TASK DETAILS: An exact transcription of the entries is required, with none of the pictures carried over.

Stored data entries
-=-=-=-=-

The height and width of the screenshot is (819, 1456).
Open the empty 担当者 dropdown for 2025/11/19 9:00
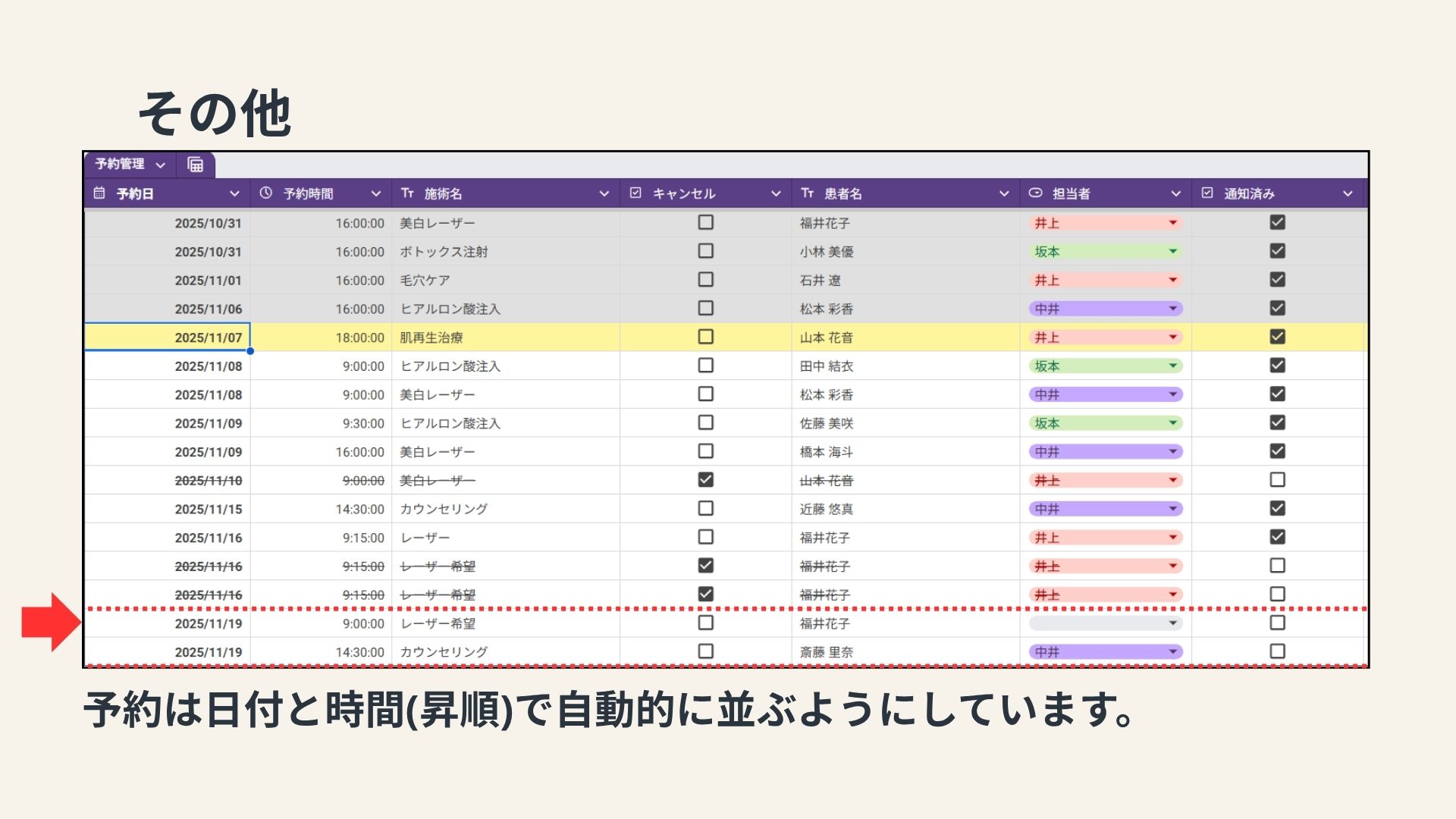click(x=1172, y=623)
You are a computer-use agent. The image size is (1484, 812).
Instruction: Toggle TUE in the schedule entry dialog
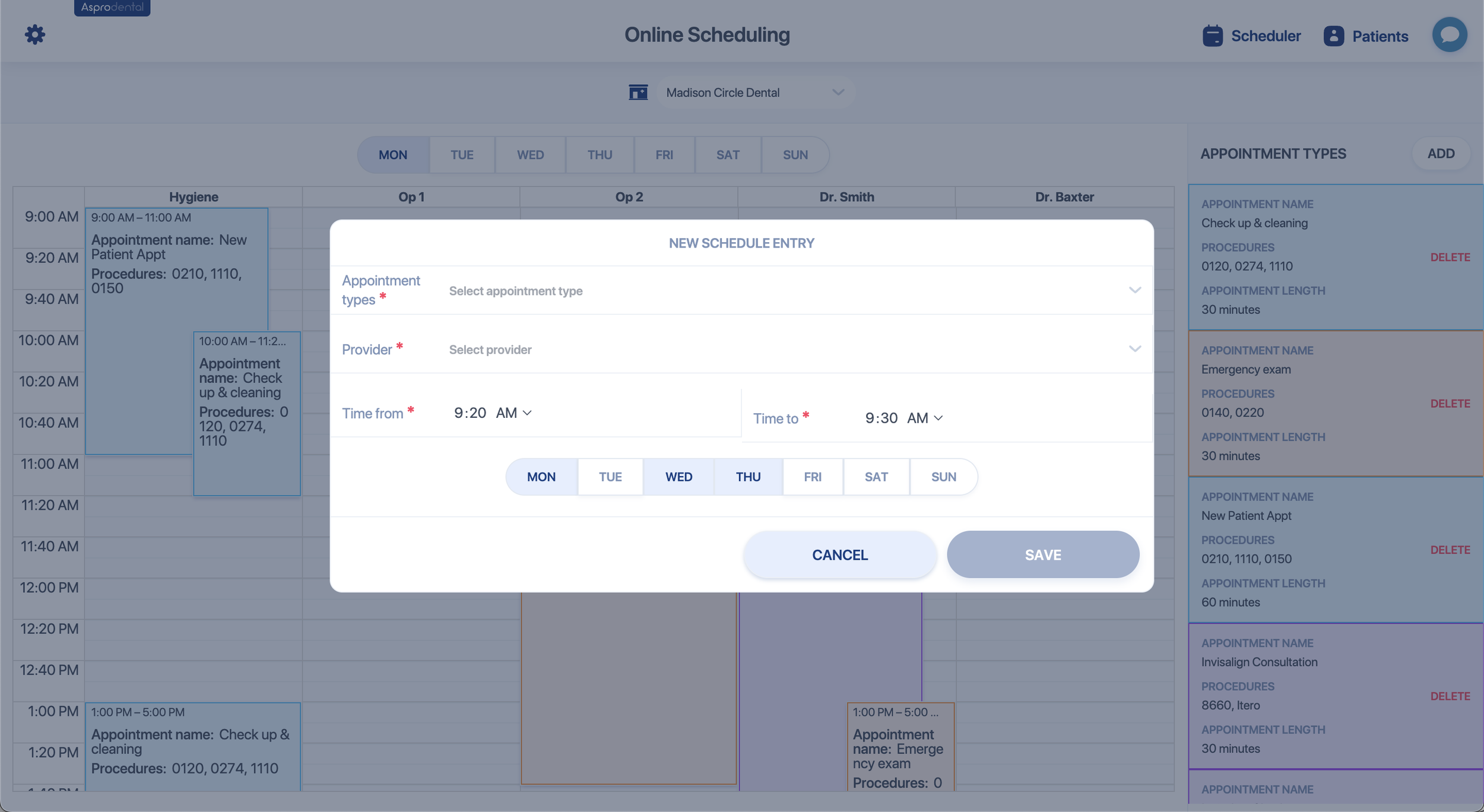610,477
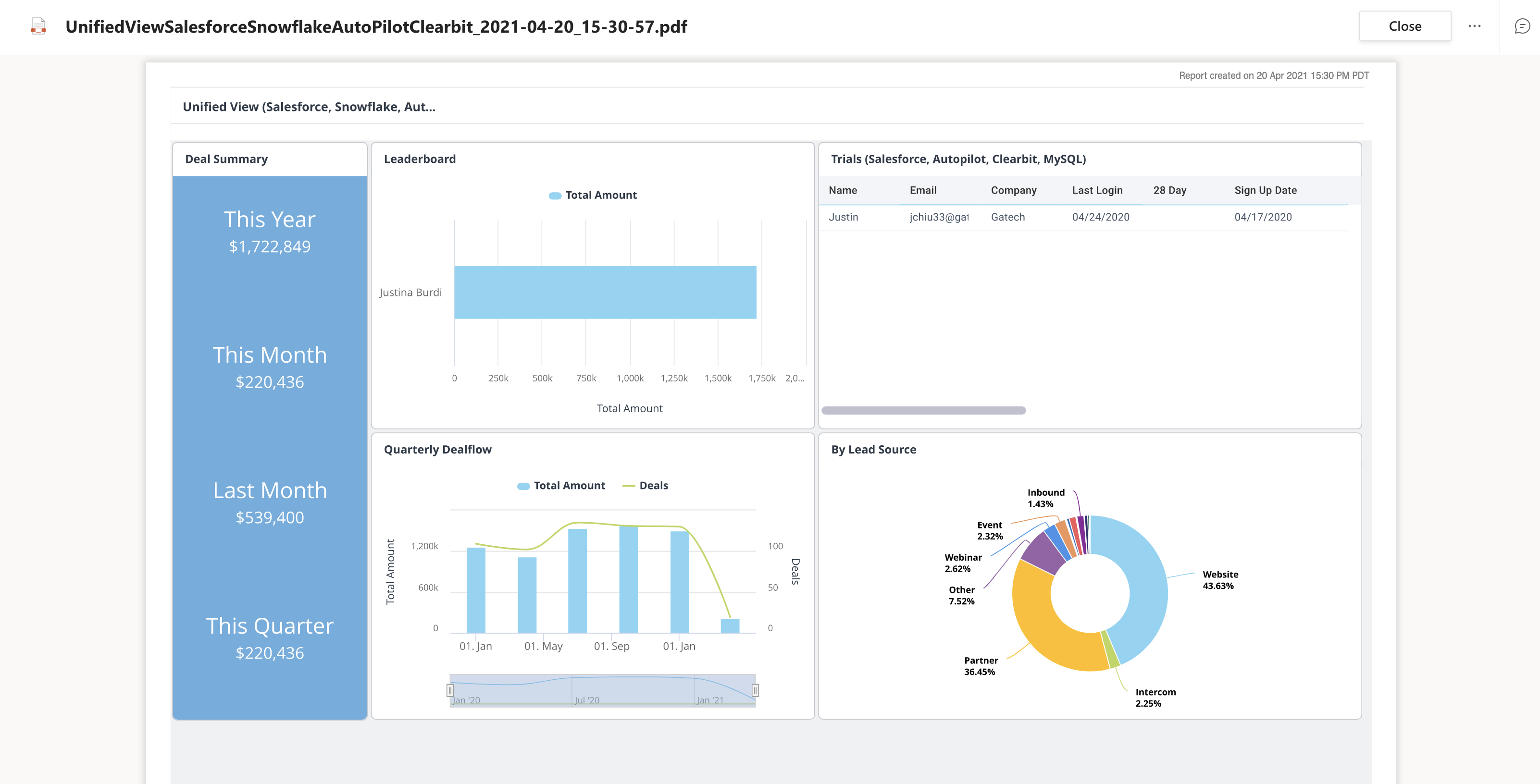This screenshot has width=1540, height=784.
Task: Open the more options ellipsis menu
Action: pyautogui.click(x=1474, y=26)
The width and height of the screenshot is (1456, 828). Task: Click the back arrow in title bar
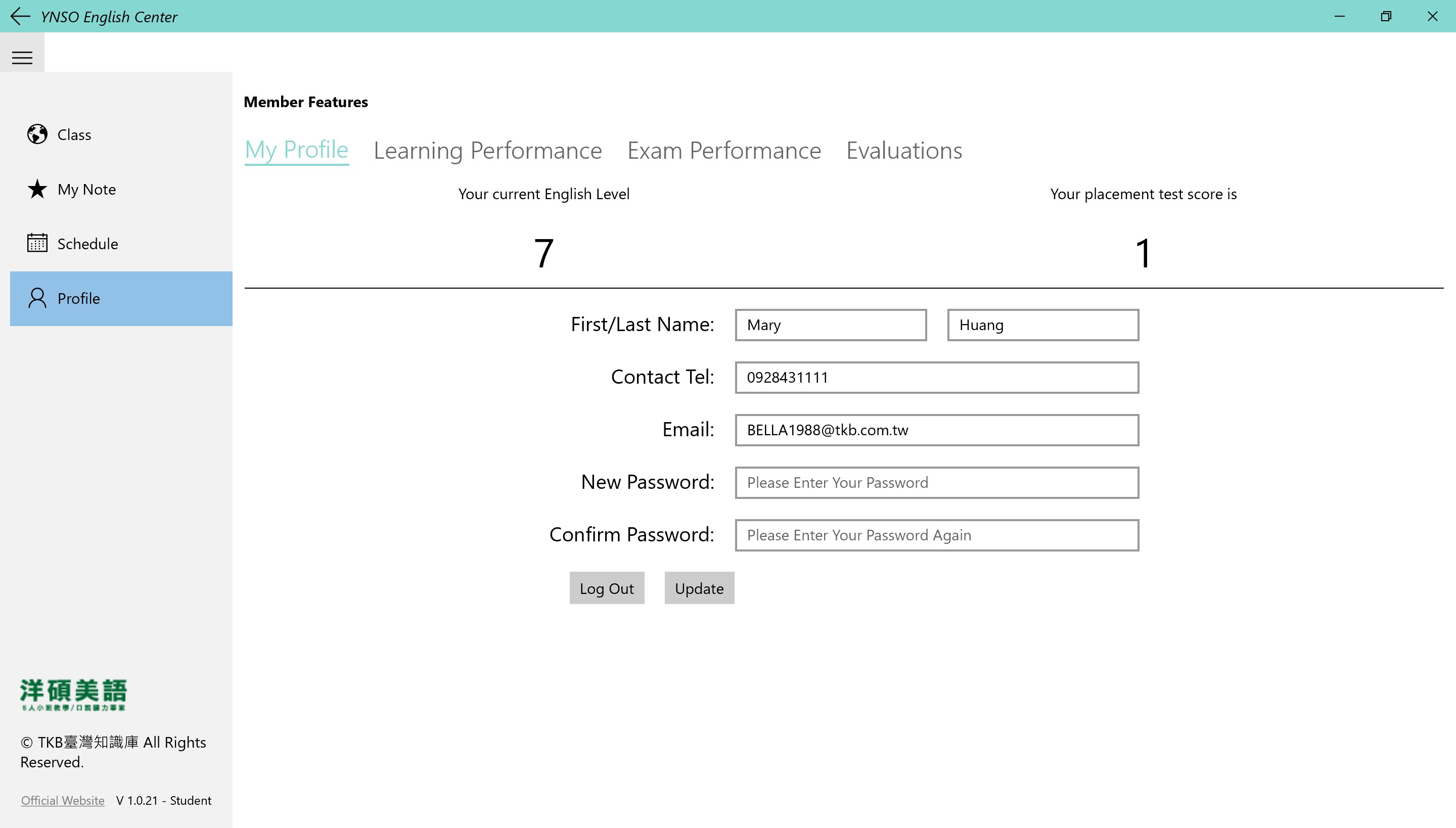20,16
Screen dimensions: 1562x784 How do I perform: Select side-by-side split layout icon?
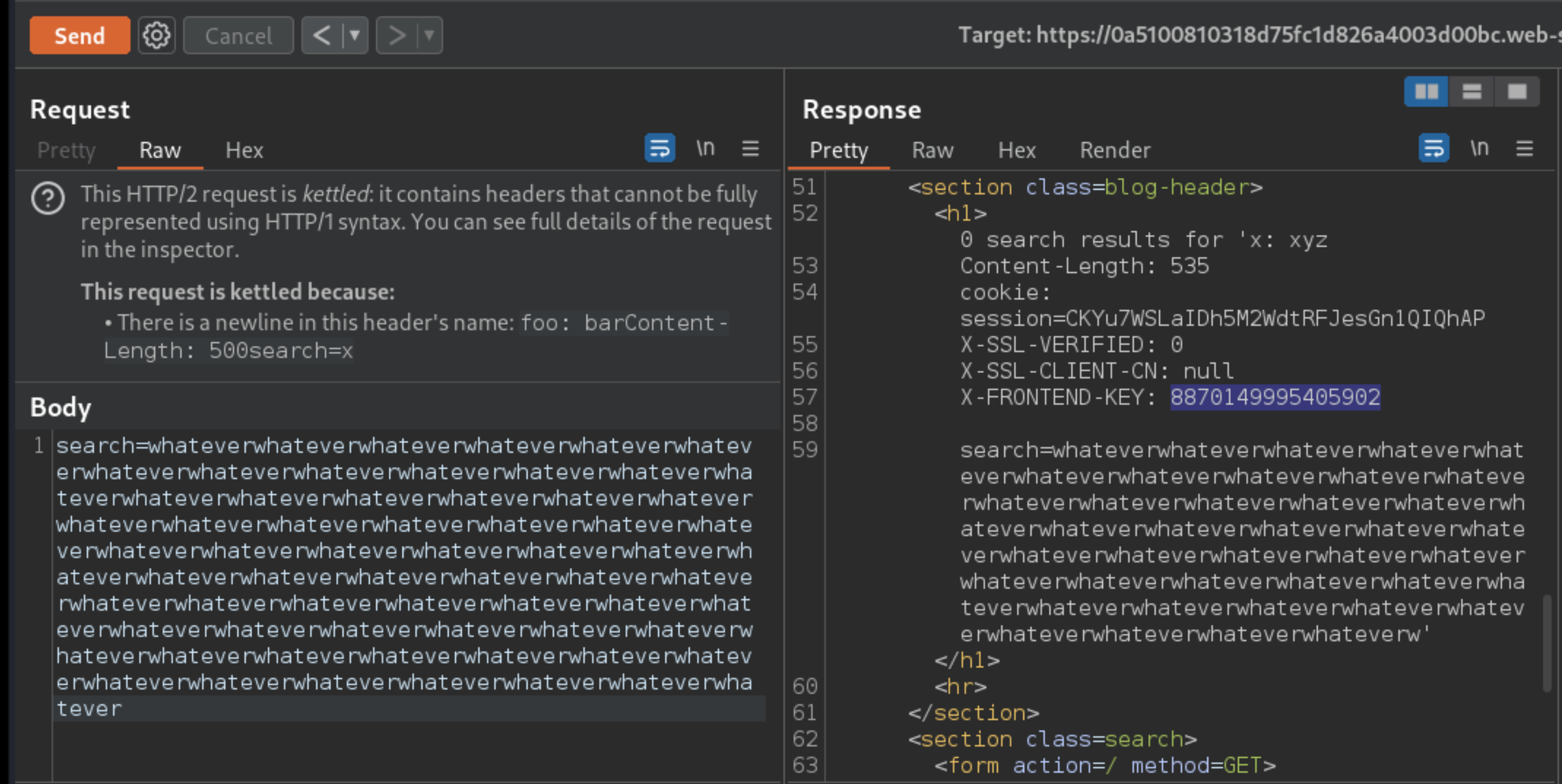[x=1426, y=92]
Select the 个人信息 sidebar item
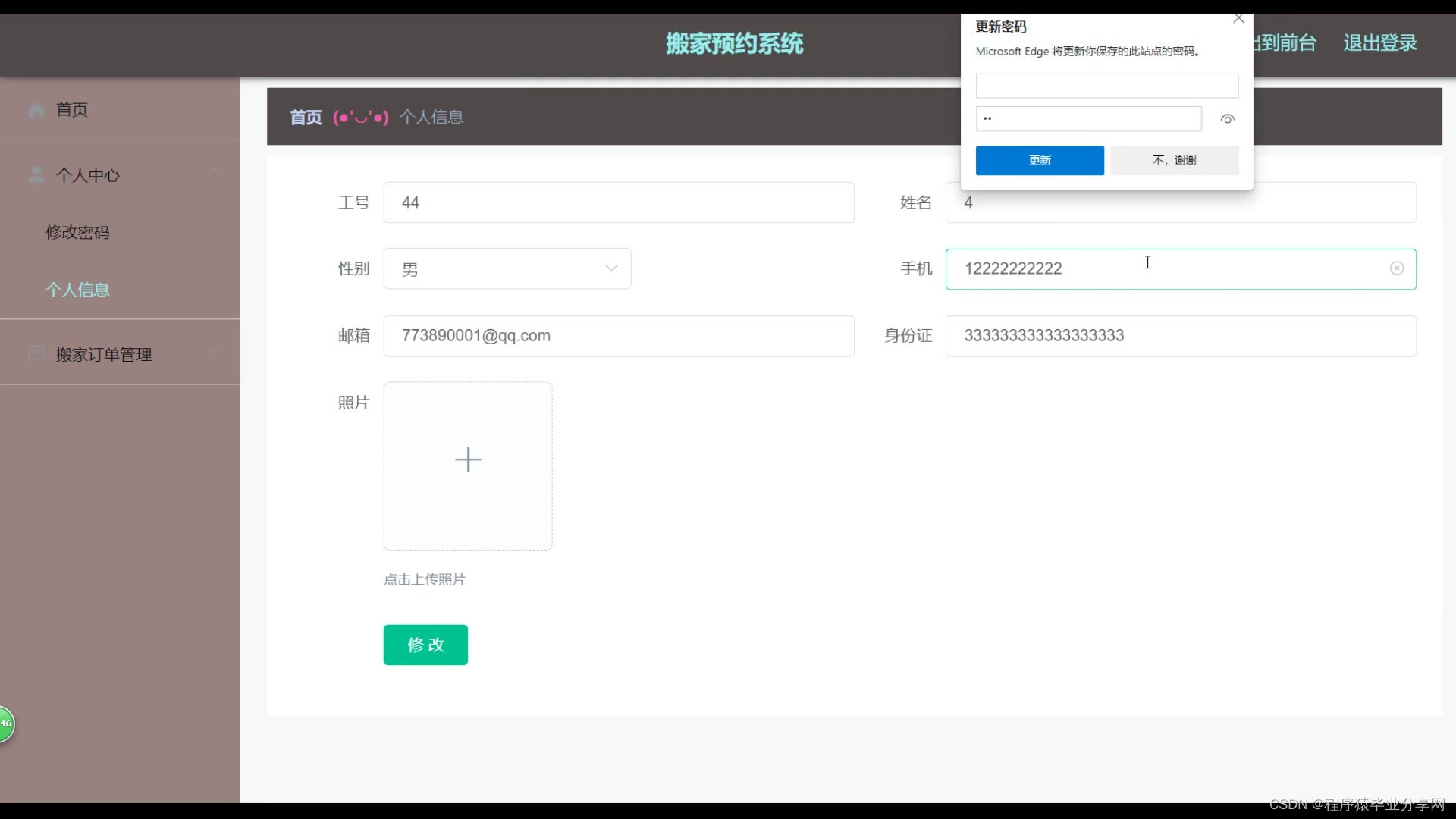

-=-=-=-=-

YOUR SOLUTION:
The height and width of the screenshot is (819, 1456).
Open the empty 担当者 dropdown for 2025/11/19 9:00
click(x=1172, y=623)
You are a computer-use agent. The image size is (1484, 812).
Instruction: Toggle TUE in the schedule entry dialog
610,477
This screenshot has width=1540, height=784.
Task: Open the more options ellipsis menu
Action: pyautogui.click(x=1474, y=26)
The width and height of the screenshot is (1456, 828). Task: Click the back arrow in title bar
20,16
Screen dimensions: 1562x784 How do I perform: Select side-by-side split layout icon?
[x=1426, y=92]
Select the 个人信息 sidebar item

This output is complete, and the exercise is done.